### Aim of the task
Retype the records below from their first line up to and including the line with "837x408 pixels. click(x=448, y=187)". Keep every character unchanged.

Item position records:
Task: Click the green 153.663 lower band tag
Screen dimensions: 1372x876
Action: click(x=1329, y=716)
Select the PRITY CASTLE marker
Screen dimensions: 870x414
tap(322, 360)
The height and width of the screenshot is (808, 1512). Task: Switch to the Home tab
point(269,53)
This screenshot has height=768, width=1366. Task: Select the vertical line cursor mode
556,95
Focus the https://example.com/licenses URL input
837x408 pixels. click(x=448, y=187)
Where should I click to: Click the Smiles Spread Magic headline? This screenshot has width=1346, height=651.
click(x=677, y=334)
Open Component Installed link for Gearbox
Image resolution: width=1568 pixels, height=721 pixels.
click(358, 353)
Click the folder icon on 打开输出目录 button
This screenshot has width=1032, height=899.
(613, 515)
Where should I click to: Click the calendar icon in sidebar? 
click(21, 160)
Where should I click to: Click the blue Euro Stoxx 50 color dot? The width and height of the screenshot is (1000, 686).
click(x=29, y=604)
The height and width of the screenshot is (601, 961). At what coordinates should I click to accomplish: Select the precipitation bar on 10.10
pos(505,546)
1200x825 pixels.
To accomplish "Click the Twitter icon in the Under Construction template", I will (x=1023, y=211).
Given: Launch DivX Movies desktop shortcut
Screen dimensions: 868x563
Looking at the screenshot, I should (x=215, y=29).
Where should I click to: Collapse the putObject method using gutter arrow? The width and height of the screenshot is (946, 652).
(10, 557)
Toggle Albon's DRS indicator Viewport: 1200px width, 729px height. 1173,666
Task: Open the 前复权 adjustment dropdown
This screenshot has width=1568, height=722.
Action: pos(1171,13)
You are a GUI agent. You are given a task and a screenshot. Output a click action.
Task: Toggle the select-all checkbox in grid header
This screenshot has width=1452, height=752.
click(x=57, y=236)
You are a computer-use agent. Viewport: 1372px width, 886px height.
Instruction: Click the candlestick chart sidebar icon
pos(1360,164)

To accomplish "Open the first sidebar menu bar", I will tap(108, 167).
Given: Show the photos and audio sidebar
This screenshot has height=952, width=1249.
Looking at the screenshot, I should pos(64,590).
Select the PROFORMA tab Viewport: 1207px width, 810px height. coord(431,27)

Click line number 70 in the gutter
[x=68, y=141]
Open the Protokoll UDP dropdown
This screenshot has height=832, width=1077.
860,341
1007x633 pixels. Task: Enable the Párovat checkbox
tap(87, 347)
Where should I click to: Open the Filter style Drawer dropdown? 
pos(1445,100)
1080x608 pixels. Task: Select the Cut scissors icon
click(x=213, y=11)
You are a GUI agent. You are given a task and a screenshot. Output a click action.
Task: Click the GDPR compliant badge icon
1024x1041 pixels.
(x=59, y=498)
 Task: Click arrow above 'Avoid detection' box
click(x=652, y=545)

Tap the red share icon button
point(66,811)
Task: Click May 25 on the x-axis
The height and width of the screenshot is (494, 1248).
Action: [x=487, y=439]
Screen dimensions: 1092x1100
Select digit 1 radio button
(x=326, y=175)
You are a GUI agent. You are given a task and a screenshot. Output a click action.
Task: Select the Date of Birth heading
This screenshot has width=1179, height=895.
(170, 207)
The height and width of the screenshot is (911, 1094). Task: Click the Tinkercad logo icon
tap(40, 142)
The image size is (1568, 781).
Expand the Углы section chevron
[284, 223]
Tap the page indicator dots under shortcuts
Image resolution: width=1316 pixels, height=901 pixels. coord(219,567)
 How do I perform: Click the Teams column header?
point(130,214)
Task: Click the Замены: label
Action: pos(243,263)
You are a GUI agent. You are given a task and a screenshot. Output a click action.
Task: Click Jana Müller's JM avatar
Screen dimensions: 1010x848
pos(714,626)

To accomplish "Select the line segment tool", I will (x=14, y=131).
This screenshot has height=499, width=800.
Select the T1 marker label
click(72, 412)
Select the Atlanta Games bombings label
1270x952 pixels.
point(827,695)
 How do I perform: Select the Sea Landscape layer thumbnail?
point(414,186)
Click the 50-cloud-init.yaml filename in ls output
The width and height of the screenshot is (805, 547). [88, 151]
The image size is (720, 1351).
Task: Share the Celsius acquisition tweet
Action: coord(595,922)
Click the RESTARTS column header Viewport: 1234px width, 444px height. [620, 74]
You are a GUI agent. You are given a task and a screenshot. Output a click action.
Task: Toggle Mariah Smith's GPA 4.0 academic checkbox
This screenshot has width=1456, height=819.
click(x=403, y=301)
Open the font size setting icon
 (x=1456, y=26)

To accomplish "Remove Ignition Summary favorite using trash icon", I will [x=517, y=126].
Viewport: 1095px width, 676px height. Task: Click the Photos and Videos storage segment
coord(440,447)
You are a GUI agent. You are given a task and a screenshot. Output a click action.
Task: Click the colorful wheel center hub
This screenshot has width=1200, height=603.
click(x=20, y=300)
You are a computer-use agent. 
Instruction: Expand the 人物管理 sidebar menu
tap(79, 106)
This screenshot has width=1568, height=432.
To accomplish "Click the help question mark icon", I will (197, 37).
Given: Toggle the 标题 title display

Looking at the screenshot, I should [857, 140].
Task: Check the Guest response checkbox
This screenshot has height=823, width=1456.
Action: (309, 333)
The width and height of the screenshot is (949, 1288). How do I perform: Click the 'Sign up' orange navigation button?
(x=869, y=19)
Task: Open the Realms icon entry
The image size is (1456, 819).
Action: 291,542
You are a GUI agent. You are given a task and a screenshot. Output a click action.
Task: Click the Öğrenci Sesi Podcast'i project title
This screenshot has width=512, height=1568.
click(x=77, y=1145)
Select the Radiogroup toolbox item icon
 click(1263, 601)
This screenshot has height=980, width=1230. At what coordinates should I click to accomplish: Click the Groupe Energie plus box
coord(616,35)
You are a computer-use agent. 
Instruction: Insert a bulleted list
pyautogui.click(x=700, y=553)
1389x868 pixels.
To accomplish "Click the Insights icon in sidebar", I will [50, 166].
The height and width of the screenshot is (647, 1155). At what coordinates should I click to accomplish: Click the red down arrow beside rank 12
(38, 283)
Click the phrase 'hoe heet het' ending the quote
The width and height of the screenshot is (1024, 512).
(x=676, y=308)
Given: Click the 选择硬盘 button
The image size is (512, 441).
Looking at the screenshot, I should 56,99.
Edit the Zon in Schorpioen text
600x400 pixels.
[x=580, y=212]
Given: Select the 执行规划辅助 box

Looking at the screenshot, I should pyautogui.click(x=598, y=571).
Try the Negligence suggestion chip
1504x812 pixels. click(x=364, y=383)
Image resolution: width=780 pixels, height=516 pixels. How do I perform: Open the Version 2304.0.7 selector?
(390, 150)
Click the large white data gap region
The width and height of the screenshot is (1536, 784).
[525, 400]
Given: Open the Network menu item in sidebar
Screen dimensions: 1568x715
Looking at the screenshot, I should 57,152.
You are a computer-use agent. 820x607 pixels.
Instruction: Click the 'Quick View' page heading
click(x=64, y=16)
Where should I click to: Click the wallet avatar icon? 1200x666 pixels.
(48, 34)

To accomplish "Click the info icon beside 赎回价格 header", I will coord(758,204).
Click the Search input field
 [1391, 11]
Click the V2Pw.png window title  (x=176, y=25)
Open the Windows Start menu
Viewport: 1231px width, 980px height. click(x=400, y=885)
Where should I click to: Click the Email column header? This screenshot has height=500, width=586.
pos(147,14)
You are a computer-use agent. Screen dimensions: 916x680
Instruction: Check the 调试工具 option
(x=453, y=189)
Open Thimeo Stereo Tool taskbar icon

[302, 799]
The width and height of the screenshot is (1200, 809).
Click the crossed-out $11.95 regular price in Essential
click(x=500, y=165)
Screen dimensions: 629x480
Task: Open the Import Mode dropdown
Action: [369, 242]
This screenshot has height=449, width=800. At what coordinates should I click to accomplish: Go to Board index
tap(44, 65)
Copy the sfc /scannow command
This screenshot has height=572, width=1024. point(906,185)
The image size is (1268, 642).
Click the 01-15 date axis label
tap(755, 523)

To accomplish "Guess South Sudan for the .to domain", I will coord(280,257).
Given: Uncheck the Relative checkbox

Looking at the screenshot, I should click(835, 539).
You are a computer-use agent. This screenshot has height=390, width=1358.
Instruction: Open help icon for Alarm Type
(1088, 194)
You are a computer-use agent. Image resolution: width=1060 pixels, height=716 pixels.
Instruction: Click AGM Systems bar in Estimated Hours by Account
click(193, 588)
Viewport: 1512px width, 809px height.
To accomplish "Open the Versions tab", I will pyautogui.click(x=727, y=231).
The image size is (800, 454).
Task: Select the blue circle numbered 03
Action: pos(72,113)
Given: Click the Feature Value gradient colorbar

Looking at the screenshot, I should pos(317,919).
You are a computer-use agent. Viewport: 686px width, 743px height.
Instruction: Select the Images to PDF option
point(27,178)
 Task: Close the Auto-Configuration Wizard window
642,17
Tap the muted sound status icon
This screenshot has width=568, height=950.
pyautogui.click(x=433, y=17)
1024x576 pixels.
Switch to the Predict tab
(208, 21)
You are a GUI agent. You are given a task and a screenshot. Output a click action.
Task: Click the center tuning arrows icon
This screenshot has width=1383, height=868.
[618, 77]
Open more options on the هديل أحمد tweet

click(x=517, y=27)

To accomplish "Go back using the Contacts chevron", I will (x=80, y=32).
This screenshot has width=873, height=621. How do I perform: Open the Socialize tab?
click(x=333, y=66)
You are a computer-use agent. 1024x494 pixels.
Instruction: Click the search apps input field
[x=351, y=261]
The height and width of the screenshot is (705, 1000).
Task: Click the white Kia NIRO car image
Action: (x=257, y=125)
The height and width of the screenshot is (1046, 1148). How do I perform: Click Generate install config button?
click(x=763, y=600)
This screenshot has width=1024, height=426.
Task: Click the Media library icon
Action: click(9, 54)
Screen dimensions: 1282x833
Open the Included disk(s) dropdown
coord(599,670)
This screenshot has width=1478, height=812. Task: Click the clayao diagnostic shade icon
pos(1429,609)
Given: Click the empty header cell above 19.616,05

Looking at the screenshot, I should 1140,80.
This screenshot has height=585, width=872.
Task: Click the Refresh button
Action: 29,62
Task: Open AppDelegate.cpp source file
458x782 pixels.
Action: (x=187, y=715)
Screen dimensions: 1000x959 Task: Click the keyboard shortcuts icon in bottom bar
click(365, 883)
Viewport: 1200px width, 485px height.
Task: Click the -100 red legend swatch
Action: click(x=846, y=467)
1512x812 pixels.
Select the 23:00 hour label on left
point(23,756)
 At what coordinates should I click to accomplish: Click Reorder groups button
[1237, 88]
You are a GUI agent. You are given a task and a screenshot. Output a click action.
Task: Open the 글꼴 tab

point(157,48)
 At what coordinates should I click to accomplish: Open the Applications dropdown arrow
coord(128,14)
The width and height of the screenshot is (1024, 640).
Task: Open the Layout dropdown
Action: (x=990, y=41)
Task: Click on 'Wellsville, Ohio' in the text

### Solution
Task: Click the green 153.663 lower band tag
Screen dimensions: 1372x876
Action: click(x=1329, y=716)
Select the PRITY CASTLE marker
Screen dimensions: 870x414
tap(322, 360)
The height and width of the screenshot is (808, 1512). Task: Switch to the Home tab
point(269,53)
This screenshot has height=768, width=1366. Task: Select the vertical line cursor mode
556,95
Focus the https://example.com/licenses URL input
837x408 pixels. click(x=448, y=187)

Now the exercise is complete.